Canadian Prime Minister Justin Trudeau has been urged to undertake a formal risk assessment of emerging nuclear technologies by a group of leading experts.
In an open letter sent to the Prime Minister’s Office, a group of nuclear experts, including Peter Bradford, former chair of New York and Maine utility regulatory commissions and former US Nuclear Regulatory Commissioner, warn Trudeau of the potential nuclear risks associated with the building of a new nuclear facility.
The letter spells out concerns over the reactor, which is planned to be built at the site of the Point Lepreau Nuclear Generating Station in Saint John, where it would recycle spent nuclear waste sourced from CANDU reactors.

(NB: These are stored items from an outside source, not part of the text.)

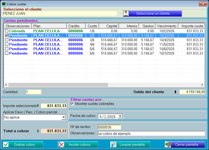The image size is (209, 150).
Task: Click the right scroll arrow of table
Action: pos(202,85)
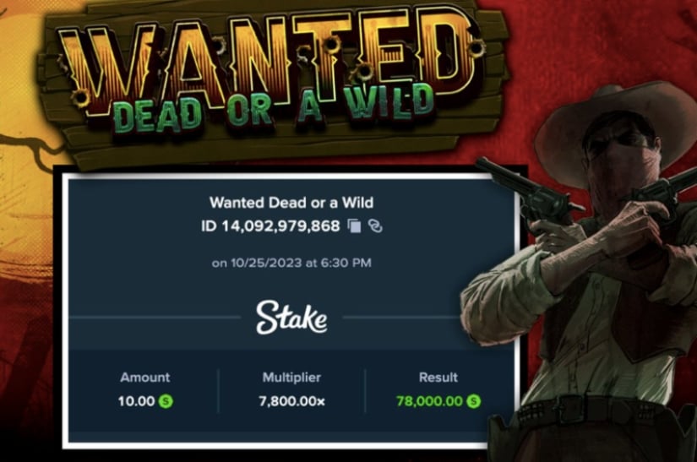This screenshot has width=697, height=462.
Task: Click the Wanted Dead or a Wild card title
Action: point(291,203)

The letter, which is also signed by George Washington University research professor and former State Department official Sharon Squassoni, says the risk is the plutonium in the used nuclear fuel could be separated and used to make weapons.
Moltex, the company behind the facility, has separately stated that it does not intend to separate out pure plutonium and hence its product will be “proliferation resistant,” and will not be able to be used to make nuclear weapons.
Indeed, in an interview with Canada’s National Observer, Moltex CEO Rory O’Sullivan defended his company, calling the letter “biased” and misleading.
O’Sullivan added that Moltex’s goal is to “destroy the hazardous weapons-grade material” that already exists in nuclear waste around the world. According to him, the technology takes spent fuel, puts it through a process called Waste to Stable Salt (or WATSS), and “the hazardous material [is put] into our reactor immediately, and then it’s destroyed.” What’s left is shorter-lasting, low-level radioactive materials, he said.
“I think that objective is ignored in this biased letter,” he said. Thousands of years into the future, nobody would be able to “use that material to make a bomb.”